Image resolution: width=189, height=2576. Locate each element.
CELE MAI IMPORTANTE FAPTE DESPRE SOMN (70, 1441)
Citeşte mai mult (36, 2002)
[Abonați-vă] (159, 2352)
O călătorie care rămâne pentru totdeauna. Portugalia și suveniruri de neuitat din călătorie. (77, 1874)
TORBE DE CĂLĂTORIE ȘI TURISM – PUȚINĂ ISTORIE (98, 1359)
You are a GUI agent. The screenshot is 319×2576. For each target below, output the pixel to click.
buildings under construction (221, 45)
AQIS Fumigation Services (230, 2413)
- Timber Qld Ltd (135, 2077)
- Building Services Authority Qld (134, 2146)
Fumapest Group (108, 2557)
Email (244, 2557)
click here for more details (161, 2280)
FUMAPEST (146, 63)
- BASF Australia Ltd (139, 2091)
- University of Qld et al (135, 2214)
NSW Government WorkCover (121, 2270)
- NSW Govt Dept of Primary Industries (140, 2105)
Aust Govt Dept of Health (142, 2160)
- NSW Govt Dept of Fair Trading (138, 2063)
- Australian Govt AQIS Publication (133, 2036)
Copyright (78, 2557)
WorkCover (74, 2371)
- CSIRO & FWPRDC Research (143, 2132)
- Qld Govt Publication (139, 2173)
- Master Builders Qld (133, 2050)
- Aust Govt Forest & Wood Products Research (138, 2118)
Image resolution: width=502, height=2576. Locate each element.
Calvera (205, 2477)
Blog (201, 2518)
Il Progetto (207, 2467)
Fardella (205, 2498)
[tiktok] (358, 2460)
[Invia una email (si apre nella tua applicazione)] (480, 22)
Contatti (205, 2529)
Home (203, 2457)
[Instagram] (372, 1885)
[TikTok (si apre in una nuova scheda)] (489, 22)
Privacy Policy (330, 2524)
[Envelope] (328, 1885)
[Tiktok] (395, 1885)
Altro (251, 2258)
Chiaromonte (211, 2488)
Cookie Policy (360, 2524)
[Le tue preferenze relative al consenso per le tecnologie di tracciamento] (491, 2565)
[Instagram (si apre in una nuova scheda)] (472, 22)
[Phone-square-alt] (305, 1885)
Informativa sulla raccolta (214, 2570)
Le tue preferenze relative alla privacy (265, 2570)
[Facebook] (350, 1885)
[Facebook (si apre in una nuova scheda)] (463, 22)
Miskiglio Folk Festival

※ ※ ※

» Activity:
Gather all lines of the records that include the word "element".

» Response box:
Image resolution: width=189, height=2576. Locate each element.
Image resolution: width=502, height=2576. Locate each element.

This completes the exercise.